No, this isn't fun. It is boring. Own that.
I work a day job ten months out of the year and there are some days - more days than I can to admit - when I want nothing more than to shut off my brain with television and video games until I can go to sleep. I write on those days too, because doing otherwise feels like giving up my dream for a momentary distraction. Is my dream not even worth this small battle, choosing an hour of work over an hour of diversion? Every hour I work brings me closer to a world where maybe I can indulge an extra half hour of shows, when I can complete a mission on Left 4 Dead without guilt. But I've met myself and frankly doubt I'd indulge myself. Work begets more work.
I focus my summers on writing and conventions. Near the end of the school year, in preparation for the summer's work, I sift through the sites and people I follow online. Any whom I do not love, any who do not improve my life, are unfollowed with unmentioned apologies. I have only so many minutes a day and would rather spend more in fertile boredom than passive and middling entertainment of webcomics five years out of relevance to my journey.
But I cannot completely cut myself off. Consider entertainment options as inhaling, to cop The Oatmeal's analogy. With everything you create, you are exhaling, but you cannot do this forever. Eventually, you have to inhale or you will pass out into uselessness. However, are you going to inhale whatever is put in front of you (car exhaust, cigar smoke, sulfur mining) or wouldn't you rather breathe in the scent of something you love?
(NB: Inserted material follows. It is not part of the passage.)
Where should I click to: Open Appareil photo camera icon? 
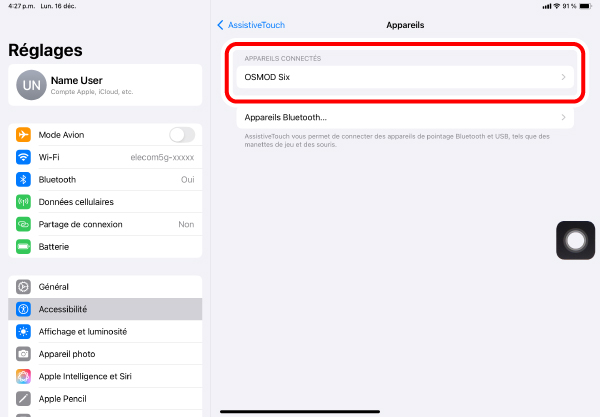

You have to continue to breathe. Except for people with rare psychological issues, we cannot work without pause (and even they are creating more out of a sense of quantity than quality). It is too easy to lazily poison oneself with anesthetics and pollution.
I breathe. I give myself half an hour before bed to do nothing but read. I allow a little television with dinner. I cannot say my daily exercise is free of work, as the podcasts I listen to are skimmed for writing ideas. Still, I coddle myself enough that I am not grasping for air, even if I don't feel I produce enough to justify all this aimless breathing I do. It is keeping me alive long enough to create the next step in my path of books no one reads. (I won't let myself feel guilt in the seeming lack of overlap between the tenor of my published works and how serious I am about the idea of writing.)
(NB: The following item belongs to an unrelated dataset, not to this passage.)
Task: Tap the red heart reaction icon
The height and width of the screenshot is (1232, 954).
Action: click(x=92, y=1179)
Keep your writing time sacred, even if you feel blocked. If you cannot stand to write during these hours, let yourself be bored. Luxuriate in the oddity of this sensation, the tingle on your skull. I promise you, your brain would rather write than let you remain unstimulated. Boredom will again give you control of your mind, so long as you can keep your phone and Wi-Fi off during your writing time. Boredom unclouds your mind like meditative sessions. Figure out how to become bored more frequently, especially when trying to figure out the solution to some plot problem.
Writing to me is my altar and I make regular sacrifices upon it. My hope of having an easy, unexamined life was among the first things put to the knife. I should have figured my entertainment options would be limited by trying to create something for others to consume.
I need my best ideas to know they can get through to me. If that means staring at the wall so they can speak clearly, that is the sacrifice I will make. I've sunk too much of myself into this passion to whine when forced to choose between watching Amber play a video game and tapping out sentences until they resolve into something I can condone posting.